TO DO: Going through the data below, copy out each line where the word "checkbox" shows up.

Stored data:
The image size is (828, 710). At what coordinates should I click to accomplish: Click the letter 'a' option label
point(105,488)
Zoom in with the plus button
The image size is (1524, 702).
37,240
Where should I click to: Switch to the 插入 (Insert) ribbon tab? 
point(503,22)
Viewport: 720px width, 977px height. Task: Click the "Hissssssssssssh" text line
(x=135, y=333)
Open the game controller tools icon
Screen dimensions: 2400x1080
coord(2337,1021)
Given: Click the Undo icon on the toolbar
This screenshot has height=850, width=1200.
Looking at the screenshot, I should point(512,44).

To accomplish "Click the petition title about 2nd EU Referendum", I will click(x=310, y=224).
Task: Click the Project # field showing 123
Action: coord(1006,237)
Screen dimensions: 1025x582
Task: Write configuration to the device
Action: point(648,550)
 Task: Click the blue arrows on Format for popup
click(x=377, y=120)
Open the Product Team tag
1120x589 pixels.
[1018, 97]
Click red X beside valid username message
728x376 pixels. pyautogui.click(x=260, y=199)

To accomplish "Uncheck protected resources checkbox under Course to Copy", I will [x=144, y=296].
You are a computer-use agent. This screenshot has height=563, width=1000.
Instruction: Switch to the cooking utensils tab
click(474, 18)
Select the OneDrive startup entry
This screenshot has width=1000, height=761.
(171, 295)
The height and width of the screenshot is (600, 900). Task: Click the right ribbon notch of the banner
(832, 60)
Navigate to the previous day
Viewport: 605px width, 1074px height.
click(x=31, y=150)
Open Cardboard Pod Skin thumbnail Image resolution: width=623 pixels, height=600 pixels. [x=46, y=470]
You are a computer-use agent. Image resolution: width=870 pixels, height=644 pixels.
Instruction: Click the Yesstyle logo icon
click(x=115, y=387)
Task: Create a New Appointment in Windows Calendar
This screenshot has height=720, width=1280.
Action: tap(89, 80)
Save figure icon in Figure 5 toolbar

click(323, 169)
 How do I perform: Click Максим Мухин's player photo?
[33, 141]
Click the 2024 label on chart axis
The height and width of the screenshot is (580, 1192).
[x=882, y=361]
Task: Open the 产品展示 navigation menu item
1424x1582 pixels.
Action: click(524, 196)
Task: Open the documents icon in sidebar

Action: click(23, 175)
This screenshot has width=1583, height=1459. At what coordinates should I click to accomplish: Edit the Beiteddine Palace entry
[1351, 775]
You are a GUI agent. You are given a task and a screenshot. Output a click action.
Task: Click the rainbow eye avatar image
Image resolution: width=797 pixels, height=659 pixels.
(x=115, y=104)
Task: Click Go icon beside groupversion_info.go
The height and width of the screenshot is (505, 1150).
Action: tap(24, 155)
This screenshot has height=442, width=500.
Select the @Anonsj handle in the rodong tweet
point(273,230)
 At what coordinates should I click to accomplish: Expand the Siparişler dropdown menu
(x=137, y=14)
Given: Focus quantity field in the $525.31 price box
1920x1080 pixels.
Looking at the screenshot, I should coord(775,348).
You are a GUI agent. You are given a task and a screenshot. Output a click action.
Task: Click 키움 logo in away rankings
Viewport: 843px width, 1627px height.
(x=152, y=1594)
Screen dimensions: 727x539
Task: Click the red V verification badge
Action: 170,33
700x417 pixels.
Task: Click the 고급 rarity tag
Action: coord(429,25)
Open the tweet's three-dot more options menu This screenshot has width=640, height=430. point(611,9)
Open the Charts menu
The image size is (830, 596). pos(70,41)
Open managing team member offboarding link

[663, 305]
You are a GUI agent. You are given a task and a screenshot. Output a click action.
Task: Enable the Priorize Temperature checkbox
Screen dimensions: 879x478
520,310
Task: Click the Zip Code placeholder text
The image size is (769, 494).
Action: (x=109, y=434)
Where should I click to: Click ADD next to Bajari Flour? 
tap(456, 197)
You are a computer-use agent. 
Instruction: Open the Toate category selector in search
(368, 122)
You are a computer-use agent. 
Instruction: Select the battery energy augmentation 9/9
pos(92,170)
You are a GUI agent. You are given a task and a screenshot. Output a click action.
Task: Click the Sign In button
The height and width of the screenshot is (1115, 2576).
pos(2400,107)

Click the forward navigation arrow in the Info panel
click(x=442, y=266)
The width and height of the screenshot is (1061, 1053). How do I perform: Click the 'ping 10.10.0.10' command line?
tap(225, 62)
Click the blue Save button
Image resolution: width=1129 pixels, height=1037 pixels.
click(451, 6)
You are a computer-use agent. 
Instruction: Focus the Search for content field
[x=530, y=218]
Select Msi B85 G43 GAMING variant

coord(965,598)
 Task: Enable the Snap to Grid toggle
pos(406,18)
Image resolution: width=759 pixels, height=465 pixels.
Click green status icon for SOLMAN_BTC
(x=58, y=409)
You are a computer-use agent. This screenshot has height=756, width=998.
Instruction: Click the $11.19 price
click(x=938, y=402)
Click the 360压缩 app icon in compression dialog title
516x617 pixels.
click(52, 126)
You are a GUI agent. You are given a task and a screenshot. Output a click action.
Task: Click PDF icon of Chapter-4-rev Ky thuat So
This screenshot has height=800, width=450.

REPLY:
To accomplish "Uncheck protected resources checkbox under Course to Copy", I will [x=144, y=296].
Task: Enable the Priorize Temperature checkbox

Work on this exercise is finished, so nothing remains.